# EXERCISE PROMPT
Repeat all entries below exactly as shown.

# # # # #

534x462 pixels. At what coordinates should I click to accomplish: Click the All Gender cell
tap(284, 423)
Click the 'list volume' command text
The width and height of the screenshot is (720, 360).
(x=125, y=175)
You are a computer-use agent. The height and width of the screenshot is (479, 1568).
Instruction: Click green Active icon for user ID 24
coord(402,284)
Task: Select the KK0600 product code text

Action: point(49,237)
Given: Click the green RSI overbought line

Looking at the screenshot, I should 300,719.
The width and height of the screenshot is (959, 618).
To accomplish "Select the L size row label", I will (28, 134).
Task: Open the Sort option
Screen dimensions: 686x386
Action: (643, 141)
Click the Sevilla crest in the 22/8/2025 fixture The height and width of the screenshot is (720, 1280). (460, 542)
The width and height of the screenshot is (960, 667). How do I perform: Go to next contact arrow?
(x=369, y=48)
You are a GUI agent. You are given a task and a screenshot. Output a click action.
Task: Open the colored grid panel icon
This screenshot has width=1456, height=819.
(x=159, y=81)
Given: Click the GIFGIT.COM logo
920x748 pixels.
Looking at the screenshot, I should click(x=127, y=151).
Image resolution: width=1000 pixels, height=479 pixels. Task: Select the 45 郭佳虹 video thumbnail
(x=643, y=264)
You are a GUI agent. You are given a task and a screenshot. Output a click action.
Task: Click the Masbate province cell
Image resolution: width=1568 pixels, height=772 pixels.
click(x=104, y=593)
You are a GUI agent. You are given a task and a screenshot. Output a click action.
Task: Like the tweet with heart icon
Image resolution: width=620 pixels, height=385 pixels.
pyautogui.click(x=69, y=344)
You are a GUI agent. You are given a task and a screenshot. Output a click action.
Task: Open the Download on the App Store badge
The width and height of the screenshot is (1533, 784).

# # # # #

# ANSWER SECTION
534x462 pixels. At what coordinates should I click to accomplish: Click the All Gender cell
tap(284, 423)
Click the 'list volume' command text
The width and height of the screenshot is (720, 360).
(x=125, y=175)
You are a computer-use agent. The height and width of the screenshot is (479, 1568).
Instruction: Click green Active icon for user ID 24
coord(402,284)
Task: Select the KK0600 product code text

Action: point(49,237)
Given: Click the green RSI overbought line

Looking at the screenshot, I should 300,719.
The width and height of the screenshot is (959, 618).
To accomplish "Select the L size row label", I will (28, 134).
Task: Open the Sort option
Screen dimensions: 686x386
Action: (643, 141)
Click the Sevilla crest in the 22/8/2025 fixture The height and width of the screenshot is (720, 1280). (460, 542)
The width and height of the screenshot is (960, 667). How do I perform: Go to next contact arrow?
(x=369, y=48)
You are a GUI agent. You are given a task and a screenshot. Output a click action.
Task: Open the colored grid panel icon
This screenshot has width=1456, height=819.
(x=159, y=81)
Given: Click the GIFGIT.COM logo
920x748 pixels.
Looking at the screenshot, I should click(x=127, y=151).
Image resolution: width=1000 pixels, height=479 pixels. Task: Select the 45 郭佳虹 video thumbnail
(x=643, y=264)
You are a GUI agent. You are given a task and a screenshot. Output a click action.
Task: Click the Masbate province cell
Image resolution: width=1568 pixels, height=772 pixels.
click(x=104, y=593)
You are a GUI agent. You are given a task and a screenshot. Output a click action.
Task: Like the tweet with heart icon
Image resolution: width=620 pixels, height=385 pixels.
pyautogui.click(x=69, y=344)
You are a GUI agent. You are given a task and a screenshot. Output a click action.
Task: Open the Download on the App Store badge
The width and height of the screenshot is (1533, 784).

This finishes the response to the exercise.